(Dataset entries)

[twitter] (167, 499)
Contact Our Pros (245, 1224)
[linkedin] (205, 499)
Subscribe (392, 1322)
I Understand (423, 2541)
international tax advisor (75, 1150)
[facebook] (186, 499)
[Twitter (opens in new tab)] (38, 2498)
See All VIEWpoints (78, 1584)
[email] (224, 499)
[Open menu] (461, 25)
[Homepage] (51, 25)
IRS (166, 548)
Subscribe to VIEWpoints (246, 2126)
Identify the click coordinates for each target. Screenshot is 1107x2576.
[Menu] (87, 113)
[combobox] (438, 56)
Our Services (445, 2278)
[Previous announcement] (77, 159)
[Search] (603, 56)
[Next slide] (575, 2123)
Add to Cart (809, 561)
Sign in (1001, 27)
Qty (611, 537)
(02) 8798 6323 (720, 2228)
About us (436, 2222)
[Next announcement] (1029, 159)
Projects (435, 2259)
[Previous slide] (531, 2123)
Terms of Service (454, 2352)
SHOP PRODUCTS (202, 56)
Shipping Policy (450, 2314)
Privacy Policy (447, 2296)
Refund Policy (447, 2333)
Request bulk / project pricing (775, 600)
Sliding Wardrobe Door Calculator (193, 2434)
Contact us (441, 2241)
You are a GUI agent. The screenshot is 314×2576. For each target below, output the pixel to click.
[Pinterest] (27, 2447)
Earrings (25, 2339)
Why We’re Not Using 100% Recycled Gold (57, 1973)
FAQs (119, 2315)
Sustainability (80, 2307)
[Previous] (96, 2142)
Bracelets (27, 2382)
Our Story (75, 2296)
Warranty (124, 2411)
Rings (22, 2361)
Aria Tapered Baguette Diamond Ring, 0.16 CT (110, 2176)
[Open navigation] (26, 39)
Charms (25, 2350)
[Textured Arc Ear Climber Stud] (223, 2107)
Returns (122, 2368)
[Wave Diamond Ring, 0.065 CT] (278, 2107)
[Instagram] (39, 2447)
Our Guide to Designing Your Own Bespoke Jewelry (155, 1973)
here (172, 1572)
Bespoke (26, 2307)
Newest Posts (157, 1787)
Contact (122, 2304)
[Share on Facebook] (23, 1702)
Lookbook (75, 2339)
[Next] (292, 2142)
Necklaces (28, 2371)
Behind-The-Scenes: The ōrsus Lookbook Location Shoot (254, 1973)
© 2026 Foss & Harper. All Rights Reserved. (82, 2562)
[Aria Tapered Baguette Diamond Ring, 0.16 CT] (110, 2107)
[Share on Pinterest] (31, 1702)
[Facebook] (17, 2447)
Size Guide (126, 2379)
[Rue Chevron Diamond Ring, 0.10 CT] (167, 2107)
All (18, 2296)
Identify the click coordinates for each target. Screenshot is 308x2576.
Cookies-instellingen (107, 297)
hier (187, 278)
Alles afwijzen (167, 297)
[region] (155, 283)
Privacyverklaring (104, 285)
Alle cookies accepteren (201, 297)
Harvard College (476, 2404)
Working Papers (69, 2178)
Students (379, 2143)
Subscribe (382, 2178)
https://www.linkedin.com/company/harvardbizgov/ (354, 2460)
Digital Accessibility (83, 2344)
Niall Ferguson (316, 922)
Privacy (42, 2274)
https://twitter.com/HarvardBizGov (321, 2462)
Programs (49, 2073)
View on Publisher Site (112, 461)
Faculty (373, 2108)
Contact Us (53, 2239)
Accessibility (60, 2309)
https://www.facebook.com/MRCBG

▶ [Activity]
An exact copy of all the entries is what's needed; write it out.

▶ [Exercise result]
[twitter] (167, 499)
Contact Our Pros (245, 1224)
[linkedin] (205, 499)
Subscribe (392, 1322)
I Understand (423, 2541)
international tax advisor (75, 1150)
[facebook] (186, 499)
[Twitter (opens in new tab)] (38, 2498)
See All VIEWpoints (78, 1584)
[email] (224, 499)
[Open menu] (461, 25)
[Homepage] (51, 25)
IRS (166, 548)
Subscribe to VIEWpoints (246, 2126)
Identify the click coordinates for each target. Screenshot is 1107x2576.
[Menu] (87, 113)
[combobox] (438, 56)
Our Services (445, 2278)
[Previous announcement] (77, 159)
[Search] (603, 56)
[Next slide] (575, 2123)
Add to Cart (809, 561)
Sign in (1001, 27)
Qty (611, 537)
(02) 8798 6323 (720, 2228)
About us (436, 2222)
[Next announcement] (1029, 159)
Projects (435, 2259)
[Previous slide] (531, 2123)
Terms of Service (454, 2352)
SHOP PRODUCTS (202, 56)
Shipping Policy (450, 2314)
Privacy Policy (447, 2296)
Refund Policy (447, 2333)
Request bulk / project pricing (775, 600)
Sliding Wardrobe Door Calculator (193, 2434)
Contact us (441, 2241)
You are a GUI agent. The screenshot is 314×2576. For each target below, output the pixel to click.
[Pinterest] (27, 2447)
Earrings (25, 2339)
Why We’re Not Using 100% Recycled Gold (57, 1973)
FAQs (119, 2315)
Sustainability (80, 2307)
[Previous] (96, 2142)
Bracelets (27, 2382)
Our Story (75, 2296)
Warranty (124, 2411)
Rings (22, 2361)
Aria Tapered Baguette Diamond Ring, 0.16 CT (110, 2176)
[Open navigation] (26, 39)
Charms (25, 2350)
[Textured Arc Ear Climber Stud] (223, 2107)
Returns (122, 2368)
[Wave Diamond Ring, 0.065 CT] (278, 2107)
[Instagram] (39, 2447)
Our Guide to Designing Your Own Bespoke Jewelry (155, 1973)
here (172, 1572)
Bespoke (26, 2307)
Newest Posts (157, 1787)
Contact (122, 2304)
[Share on Facebook] (23, 1702)
Lookbook (75, 2339)
[Next] (292, 2142)
Necklaces (28, 2371)
Behind-The-Scenes: The ōrsus Lookbook Location Shoot (254, 1973)
© 2026 Foss & Harper. All Rights Reserved. (82, 2562)
[Aria Tapered Baguette Diamond Ring, 0.16 CT] (110, 2107)
[Share on Pinterest] (31, 1702)
[Facebook] (17, 2447)
Size Guide (126, 2379)
[Rue Chevron Diamond Ring, 0.10 CT] (167, 2107)
All (18, 2296)
Identify the click coordinates for each target. Screenshot is 308x2576.
Cookies-instellingen (107, 297)
hier (187, 278)
Alles afwijzen (167, 297)
[region] (155, 283)
Privacyverklaring (104, 285)
Alle cookies accepteren (201, 297)
Harvard College (476, 2404)
Working Papers (69, 2178)
Students (379, 2143)
Subscribe (382, 2178)
https://www.linkedin.com/company/harvardbizgov/ (354, 2460)
Digital Accessibility (83, 2344)
Niall Ferguson (316, 922)
Privacy (42, 2274)
https://twitter.com/HarvardBizGov (321, 2462)
Programs (49, 2073)
View on Publisher Site (112, 461)
Faculty (373, 2108)
Contact Us (53, 2239)
Accessibility (60, 2309)
https://www.facebook.com/MRCBG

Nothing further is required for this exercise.